[Items listed in a dataset]

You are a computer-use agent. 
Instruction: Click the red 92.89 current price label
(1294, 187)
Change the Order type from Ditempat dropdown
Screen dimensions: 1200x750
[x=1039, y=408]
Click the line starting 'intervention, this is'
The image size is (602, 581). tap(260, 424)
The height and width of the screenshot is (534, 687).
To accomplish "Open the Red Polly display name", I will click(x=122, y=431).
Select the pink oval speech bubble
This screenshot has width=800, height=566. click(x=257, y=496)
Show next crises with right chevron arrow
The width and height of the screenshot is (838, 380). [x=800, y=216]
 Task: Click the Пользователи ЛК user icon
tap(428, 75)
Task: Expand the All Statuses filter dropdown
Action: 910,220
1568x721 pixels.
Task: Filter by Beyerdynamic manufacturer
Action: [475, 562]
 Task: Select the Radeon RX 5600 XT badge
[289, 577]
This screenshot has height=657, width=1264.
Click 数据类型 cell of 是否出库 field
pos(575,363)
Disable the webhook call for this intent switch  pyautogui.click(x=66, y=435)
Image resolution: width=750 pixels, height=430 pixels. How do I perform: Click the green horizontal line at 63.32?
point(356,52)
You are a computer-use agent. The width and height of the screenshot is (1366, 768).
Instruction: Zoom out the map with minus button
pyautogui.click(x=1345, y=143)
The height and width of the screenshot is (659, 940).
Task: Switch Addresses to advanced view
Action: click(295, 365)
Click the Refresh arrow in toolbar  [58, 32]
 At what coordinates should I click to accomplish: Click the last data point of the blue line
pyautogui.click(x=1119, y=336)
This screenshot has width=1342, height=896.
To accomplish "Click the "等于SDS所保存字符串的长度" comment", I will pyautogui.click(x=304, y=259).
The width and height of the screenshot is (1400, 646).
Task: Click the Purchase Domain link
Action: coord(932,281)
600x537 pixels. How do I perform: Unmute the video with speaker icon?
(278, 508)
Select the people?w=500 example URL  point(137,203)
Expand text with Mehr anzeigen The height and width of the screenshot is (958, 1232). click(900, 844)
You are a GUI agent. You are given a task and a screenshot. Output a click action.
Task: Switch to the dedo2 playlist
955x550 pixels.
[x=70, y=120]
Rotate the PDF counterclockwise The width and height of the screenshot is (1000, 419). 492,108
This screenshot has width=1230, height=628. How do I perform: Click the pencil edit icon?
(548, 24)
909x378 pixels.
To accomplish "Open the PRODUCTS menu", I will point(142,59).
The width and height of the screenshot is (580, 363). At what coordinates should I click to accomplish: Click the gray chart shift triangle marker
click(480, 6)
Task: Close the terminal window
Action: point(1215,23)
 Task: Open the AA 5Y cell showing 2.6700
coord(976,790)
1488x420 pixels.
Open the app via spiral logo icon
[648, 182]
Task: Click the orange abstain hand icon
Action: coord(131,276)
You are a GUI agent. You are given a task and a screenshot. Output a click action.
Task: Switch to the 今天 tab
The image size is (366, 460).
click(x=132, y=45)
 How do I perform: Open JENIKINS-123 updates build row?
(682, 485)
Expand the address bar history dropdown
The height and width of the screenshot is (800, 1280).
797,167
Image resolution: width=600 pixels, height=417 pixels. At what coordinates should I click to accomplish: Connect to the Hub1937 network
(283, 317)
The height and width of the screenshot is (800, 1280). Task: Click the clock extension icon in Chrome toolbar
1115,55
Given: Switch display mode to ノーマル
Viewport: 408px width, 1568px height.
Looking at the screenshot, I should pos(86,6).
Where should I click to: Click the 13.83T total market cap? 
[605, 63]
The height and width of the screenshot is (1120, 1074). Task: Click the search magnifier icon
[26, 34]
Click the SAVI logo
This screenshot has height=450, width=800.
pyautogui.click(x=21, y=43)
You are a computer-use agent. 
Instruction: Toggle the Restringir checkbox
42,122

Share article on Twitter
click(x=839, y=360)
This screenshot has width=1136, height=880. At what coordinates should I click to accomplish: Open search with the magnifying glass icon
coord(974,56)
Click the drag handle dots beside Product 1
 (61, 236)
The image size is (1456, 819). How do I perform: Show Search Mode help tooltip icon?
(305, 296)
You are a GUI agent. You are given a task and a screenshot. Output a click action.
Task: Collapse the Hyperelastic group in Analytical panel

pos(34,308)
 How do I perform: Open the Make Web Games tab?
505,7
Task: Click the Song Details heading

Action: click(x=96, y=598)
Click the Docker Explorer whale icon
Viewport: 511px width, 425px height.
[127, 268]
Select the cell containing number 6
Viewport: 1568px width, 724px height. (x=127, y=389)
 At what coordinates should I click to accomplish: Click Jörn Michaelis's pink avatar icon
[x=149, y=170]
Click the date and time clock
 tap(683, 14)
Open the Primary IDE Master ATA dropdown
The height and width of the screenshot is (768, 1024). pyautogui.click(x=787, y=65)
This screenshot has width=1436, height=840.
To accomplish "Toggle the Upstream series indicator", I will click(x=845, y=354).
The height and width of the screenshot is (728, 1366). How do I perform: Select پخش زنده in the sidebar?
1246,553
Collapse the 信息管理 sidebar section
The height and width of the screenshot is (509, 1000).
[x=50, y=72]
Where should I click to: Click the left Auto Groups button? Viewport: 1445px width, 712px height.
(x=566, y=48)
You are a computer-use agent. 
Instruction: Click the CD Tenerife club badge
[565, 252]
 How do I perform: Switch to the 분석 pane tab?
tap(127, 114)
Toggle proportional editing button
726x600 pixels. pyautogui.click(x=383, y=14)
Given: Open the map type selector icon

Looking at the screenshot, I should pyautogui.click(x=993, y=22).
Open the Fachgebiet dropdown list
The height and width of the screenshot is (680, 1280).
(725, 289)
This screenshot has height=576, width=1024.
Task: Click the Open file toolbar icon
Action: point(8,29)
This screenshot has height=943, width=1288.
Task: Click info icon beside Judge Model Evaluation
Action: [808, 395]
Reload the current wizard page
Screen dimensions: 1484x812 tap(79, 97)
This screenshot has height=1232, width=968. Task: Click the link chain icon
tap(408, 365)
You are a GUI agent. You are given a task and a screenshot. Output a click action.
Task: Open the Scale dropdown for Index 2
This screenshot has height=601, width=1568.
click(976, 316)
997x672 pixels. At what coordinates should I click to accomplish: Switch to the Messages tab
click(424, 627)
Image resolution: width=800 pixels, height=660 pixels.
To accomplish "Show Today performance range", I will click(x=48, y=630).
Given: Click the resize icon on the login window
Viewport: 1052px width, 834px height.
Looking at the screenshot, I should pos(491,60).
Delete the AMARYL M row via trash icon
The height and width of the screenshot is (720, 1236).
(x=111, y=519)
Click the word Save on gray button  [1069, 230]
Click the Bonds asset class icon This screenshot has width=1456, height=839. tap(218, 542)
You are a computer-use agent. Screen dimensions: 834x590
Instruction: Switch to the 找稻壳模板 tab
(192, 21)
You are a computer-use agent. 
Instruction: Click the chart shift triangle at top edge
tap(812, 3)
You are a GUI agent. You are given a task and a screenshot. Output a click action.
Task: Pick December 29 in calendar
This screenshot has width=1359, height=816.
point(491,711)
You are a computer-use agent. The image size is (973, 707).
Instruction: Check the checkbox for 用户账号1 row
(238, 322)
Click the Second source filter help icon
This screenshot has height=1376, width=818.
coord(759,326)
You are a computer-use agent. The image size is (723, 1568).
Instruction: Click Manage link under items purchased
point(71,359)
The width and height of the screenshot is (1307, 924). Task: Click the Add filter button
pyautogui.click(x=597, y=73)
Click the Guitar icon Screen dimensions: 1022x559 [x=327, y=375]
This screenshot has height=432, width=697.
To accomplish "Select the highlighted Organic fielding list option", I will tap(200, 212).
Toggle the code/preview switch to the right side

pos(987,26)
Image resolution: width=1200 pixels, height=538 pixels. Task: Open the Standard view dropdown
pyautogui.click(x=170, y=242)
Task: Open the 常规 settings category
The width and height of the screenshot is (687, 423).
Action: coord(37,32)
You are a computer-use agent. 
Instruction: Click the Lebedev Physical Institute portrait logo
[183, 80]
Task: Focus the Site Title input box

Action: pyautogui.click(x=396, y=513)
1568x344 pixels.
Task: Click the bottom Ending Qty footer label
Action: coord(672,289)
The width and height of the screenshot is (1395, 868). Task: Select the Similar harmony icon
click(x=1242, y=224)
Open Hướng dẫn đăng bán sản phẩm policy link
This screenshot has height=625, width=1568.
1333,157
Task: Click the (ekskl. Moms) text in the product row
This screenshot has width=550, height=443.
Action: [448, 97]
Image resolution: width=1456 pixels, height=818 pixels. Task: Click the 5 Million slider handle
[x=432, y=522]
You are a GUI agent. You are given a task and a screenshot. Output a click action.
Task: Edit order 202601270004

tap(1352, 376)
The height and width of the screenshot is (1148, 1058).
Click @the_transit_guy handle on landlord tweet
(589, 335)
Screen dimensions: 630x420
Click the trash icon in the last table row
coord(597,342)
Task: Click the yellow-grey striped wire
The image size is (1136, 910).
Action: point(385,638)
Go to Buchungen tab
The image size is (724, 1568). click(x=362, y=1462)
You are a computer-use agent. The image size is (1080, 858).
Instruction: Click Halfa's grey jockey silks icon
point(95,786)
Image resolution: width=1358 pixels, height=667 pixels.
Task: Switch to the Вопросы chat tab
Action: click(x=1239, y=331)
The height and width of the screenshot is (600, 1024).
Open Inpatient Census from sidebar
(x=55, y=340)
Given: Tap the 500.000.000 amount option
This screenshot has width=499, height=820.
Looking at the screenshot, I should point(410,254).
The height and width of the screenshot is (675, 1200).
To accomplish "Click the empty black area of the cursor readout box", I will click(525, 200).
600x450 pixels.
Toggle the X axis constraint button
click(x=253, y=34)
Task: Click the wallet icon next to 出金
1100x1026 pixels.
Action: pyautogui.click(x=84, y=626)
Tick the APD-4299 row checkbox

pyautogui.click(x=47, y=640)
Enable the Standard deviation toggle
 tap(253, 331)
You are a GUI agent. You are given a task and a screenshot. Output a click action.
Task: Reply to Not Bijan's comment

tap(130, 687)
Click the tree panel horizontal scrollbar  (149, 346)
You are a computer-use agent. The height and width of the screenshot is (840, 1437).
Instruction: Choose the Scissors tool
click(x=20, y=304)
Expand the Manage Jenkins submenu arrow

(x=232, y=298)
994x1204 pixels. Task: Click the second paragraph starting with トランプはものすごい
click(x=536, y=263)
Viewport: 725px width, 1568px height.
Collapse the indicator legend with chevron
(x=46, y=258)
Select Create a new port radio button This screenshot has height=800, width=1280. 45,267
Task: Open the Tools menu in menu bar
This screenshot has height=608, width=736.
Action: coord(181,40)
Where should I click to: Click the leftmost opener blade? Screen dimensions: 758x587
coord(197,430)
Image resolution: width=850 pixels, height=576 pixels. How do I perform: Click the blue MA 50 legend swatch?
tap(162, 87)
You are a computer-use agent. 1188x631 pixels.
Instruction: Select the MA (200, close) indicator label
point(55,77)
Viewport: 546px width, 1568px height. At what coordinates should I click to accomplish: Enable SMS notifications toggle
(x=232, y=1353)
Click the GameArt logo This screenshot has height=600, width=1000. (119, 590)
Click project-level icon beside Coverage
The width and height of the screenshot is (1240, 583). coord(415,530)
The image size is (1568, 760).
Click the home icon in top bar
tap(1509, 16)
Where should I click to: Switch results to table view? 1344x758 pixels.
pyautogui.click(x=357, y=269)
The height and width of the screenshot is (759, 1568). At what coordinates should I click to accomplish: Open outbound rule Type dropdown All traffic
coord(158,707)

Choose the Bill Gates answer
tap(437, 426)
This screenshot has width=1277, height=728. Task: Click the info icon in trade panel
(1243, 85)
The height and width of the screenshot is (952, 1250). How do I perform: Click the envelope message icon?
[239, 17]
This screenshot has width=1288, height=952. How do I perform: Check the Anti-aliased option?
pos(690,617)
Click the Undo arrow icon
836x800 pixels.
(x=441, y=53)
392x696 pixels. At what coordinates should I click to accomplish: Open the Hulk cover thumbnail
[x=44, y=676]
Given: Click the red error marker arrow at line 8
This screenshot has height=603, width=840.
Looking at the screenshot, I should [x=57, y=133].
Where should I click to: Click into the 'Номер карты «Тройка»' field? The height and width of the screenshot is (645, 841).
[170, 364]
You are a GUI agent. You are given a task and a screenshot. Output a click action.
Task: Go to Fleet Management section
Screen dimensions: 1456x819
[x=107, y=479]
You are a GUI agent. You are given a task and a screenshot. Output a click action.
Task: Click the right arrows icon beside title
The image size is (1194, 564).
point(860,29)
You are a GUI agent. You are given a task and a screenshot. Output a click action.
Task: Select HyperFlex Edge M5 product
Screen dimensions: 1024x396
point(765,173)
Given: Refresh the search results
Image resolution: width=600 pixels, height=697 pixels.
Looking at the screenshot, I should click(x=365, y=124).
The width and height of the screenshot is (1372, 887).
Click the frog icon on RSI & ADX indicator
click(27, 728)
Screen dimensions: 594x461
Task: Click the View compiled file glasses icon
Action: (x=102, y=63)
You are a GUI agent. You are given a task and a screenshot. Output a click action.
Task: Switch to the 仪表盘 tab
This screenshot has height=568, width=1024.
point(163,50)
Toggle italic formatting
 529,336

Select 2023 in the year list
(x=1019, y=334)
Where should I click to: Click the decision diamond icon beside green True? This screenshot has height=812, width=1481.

▶ Exercise
Begin at the top of the listing and stop after the line that has "point(356,52)". Give those lines again, substituting "chat bubble" for "speech bubble" and leaving everything else unchanged.

▶ Worked answer
You are a computer-use agent. 
Instruction: Click the red 92.89 current price label
(1294, 187)
Change the Order type from Ditempat dropdown
Screen dimensions: 1200x750
[x=1039, y=408]
Click the line starting 'intervention, this is'
The image size is (602, 581). tap(260, 424)
The height and width of the screenshot is (534, 687).
To accomplish "Open the Red Polly display name", I will click(x=122, y=431).
Select the pink oval chat bubble
This screenshot has width=800, height=566. click(x=257, y=496)
Show next crises with right chevron arrow
The width and height of the screenshot is (838, 380). [x=800, y=216]
 Task: Click the Пользователи ЛК user icon
tap(428, 75)
Task: Expand the All Statuses filter dropdown
Action: 910,220
1568x721 pixels.
Task: Filter by Beyerdynamic manufacturer
Action: [475, 562]
 Task: Select the Radeon RX 5600 XT badge
[289, 577]
This screenshot has height=657, width=1264.
Click 数据类型 cell of 是否出库 field
pos(575,363)
Disable the webhook call for this intent switch  pyautogui.click(x=66, y=435)
Image resolution: width=750 pixels, height=430 pixels. How do I perform: Click the green horizontal line at 63.32?
point(356,52)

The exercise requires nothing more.